The Wap super-enhancer activates the juxtaposed Ramp3 gene
We have recently identified and dissected a complex mammary super-enhancer that activates the Wap gene more than 1,000-fold during pregnancy6. The extended locus contains the Wap gene, whose expression is confined to mammary epithelium, and two genes, Ramp3 and Tbrg4, which are active across cell types. This locus contains at least five CTCF sites that are shared between different cell types (Fig. 2a). CTCF binding to site A, which coincides with a TAD boundary9, and sites E and F, which presumably serve as loop anchors7,22, were conserved across cell types (Fig. 2a,b).
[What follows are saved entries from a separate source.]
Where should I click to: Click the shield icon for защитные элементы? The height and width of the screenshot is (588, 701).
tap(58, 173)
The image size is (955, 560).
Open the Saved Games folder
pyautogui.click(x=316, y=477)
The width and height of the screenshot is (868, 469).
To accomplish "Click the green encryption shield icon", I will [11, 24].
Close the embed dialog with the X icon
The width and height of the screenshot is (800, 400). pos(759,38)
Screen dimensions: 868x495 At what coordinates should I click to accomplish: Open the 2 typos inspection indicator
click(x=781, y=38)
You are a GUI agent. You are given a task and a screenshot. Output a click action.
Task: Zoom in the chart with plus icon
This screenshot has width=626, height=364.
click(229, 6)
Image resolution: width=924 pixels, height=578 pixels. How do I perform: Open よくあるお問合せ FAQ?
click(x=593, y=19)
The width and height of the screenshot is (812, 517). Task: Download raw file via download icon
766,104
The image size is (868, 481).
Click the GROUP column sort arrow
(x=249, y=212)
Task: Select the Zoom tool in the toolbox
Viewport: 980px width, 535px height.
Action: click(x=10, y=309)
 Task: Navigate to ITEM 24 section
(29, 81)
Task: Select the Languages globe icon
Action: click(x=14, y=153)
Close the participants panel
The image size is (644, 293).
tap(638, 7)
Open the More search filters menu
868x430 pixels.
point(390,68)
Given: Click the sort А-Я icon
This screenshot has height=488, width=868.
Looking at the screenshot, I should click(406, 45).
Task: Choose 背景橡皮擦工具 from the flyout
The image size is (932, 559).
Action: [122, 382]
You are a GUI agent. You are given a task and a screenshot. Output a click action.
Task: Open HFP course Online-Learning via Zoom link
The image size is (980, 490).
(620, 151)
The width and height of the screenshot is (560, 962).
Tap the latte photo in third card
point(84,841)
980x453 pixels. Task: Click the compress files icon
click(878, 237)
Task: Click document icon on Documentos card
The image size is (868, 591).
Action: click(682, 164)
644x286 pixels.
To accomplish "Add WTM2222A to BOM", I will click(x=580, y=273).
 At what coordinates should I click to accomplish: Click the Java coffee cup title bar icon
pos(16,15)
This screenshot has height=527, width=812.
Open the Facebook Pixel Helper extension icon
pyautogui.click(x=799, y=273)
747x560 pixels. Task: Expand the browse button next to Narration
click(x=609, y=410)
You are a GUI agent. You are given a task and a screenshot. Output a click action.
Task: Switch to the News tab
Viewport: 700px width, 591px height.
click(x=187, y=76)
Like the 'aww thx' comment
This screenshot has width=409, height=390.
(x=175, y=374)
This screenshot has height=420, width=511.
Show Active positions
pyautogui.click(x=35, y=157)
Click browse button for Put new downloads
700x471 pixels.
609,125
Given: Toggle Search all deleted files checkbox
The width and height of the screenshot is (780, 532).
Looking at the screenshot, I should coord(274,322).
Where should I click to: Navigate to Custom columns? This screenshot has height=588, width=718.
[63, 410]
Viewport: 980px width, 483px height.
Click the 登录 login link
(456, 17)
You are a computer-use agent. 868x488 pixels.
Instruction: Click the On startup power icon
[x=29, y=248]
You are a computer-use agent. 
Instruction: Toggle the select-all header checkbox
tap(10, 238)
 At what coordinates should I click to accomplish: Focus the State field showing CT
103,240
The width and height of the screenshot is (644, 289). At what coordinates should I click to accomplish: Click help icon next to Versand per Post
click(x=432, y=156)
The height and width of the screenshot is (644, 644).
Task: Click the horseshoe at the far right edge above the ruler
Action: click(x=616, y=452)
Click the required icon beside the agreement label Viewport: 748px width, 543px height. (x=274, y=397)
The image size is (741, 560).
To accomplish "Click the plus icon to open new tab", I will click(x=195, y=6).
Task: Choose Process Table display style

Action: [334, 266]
CTCF binding to sites C and D was preferentially found in cells that respond to cytokines, such as T cells.
(a) CTCF ChIP-seq data from mammary tissue at day 1 of lactation and from several non-mammary cells (GSE29218, GSE40918, GSE74189, GSE74826). The lower part shows the topological associated domain9 (TAD) (bin size 40KB) in cyan and a ChIA-PET and Hi-C loop7 with site E and F as anchor in light blue. (b) CTCF binding to sites A and F was conserved across cell types. CTCF binding to sites B, C and D was cell-preferential. (c) The Wap locus is characterized by its tripartite mammary-specific super-enhancer (shown as red bar) and five flanking CTCF sites (GSE74826), which separate it from the two neighbouring genes, Tbrg4 and Ramp3. Both are expressed at low levels (FPKM<13) in mammary tissue. Ramp3 is preferentially expressed in the cerebellum, whereas Tbrg4 is widely expressed. Two CTCF-binding sites are 3′ of the Wap gene body and three 5′ sites are located between the super-enhancer and Ramp3. The Wap locus is located within a topological-associated domain9 (TAD) (bin size 40KB). CTCF site E anchors a ChIA-PET and Hi-C loop7.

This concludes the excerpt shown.